Pixel coordinate grounding data
>>>>>
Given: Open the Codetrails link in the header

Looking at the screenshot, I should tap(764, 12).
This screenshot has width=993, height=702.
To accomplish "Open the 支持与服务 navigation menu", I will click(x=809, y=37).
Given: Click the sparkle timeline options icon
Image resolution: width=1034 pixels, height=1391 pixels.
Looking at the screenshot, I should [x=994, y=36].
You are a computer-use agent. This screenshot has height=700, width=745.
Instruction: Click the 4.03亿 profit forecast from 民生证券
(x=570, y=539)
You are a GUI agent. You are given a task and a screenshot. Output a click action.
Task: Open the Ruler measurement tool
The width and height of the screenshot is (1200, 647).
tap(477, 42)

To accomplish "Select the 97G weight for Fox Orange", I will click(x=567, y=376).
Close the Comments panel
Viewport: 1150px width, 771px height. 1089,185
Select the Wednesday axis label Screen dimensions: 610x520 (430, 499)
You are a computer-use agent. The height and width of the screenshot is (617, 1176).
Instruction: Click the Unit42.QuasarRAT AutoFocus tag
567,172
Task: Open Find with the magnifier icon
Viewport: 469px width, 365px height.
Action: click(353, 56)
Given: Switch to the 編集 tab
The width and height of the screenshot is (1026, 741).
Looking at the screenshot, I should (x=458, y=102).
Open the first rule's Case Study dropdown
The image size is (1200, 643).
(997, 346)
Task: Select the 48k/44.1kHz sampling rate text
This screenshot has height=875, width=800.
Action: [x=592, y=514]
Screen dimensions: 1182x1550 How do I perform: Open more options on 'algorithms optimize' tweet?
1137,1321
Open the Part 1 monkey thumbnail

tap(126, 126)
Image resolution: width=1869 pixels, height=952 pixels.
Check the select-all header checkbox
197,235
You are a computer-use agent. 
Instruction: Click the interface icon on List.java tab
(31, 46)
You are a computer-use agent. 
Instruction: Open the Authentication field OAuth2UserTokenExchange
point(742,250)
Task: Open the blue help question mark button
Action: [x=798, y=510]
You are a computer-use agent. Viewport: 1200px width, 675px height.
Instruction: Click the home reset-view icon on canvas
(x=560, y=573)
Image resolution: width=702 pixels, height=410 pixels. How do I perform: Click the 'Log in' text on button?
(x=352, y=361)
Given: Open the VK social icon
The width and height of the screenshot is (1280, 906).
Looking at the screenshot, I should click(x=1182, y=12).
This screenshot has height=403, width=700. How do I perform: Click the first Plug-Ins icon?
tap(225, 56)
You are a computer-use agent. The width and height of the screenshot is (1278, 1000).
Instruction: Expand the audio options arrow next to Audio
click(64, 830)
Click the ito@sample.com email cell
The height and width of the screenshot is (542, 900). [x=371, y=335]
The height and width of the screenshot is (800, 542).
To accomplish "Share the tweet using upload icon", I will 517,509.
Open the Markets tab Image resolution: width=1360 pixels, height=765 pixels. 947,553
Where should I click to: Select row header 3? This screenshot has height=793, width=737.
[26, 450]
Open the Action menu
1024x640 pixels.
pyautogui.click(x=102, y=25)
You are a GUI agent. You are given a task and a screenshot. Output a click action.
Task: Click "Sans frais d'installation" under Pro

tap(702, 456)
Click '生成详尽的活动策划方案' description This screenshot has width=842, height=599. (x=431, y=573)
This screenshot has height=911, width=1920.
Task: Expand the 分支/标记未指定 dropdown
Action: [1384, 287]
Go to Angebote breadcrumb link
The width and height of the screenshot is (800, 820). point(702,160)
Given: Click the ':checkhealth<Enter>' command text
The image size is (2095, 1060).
<<<<<
How many of the lines in the records include the string "menu"? Reply with the number alone.

2